WHAT IS EXPECTED =>
When the line with "Viewport: 910px width, 510px height." appears below, start repeating lines exactly, and keep going through the line with "Click the 4:01 PM timestamp"; add nothing outside that span.

DATA IN THIS EXERCISE section start

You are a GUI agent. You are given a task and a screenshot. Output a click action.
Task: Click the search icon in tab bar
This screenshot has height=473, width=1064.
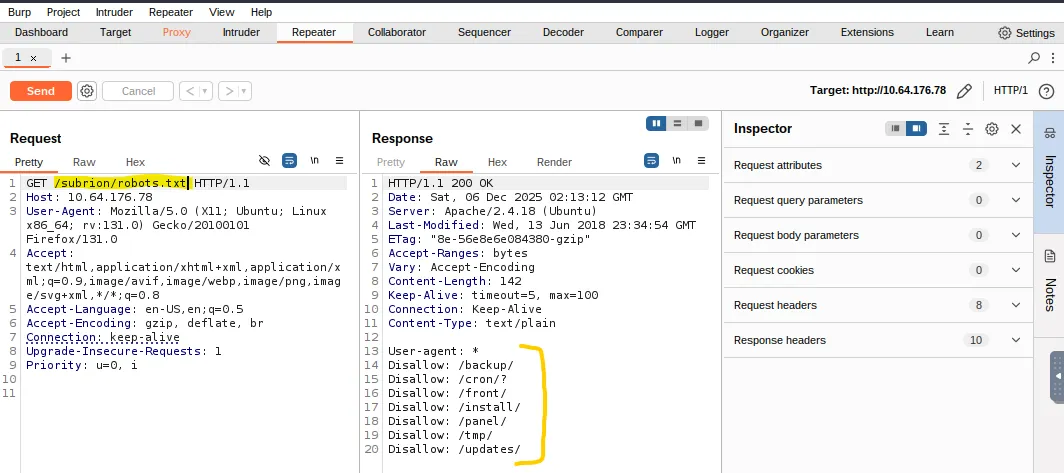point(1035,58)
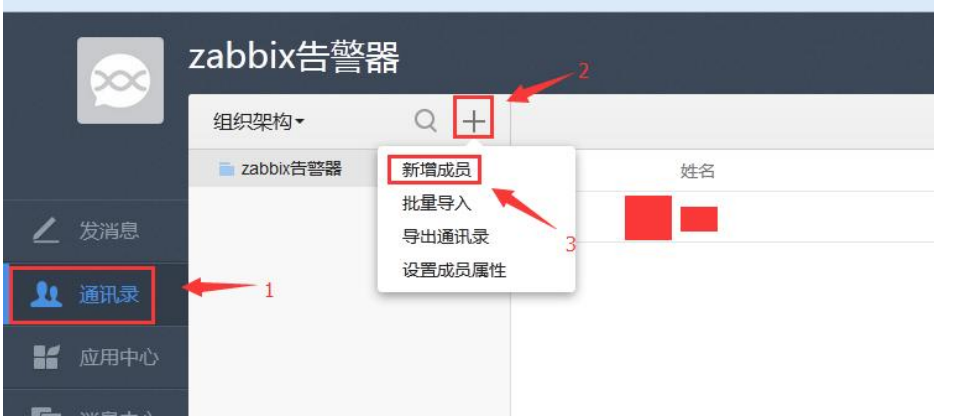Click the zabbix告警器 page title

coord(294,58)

DATA IN THIS EXERCISE section end
DATA IN THIS EXERCISE section start

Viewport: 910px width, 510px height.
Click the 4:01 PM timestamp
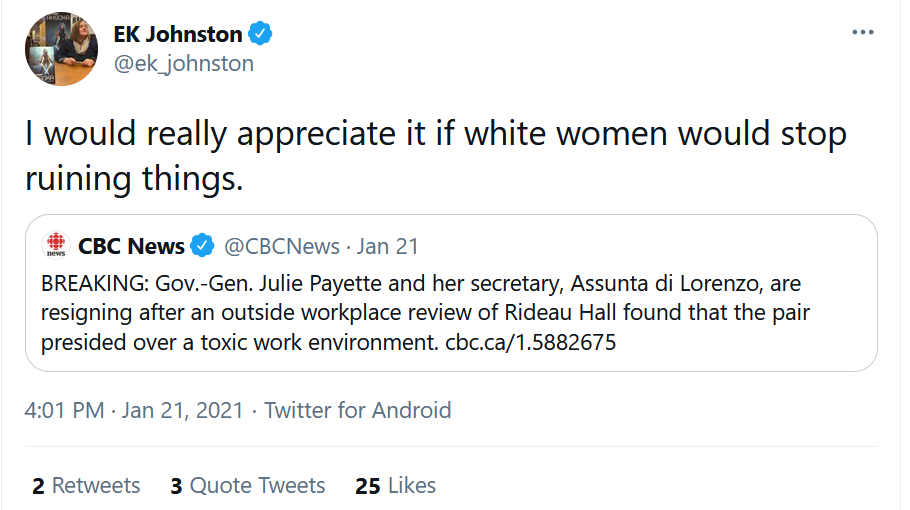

DATA IN THIS EXERCISE section end

RESULT FOR THIS EXERCISE =>
Viewport: 910px width, 510px height.
Click the 4:01 PM timestamp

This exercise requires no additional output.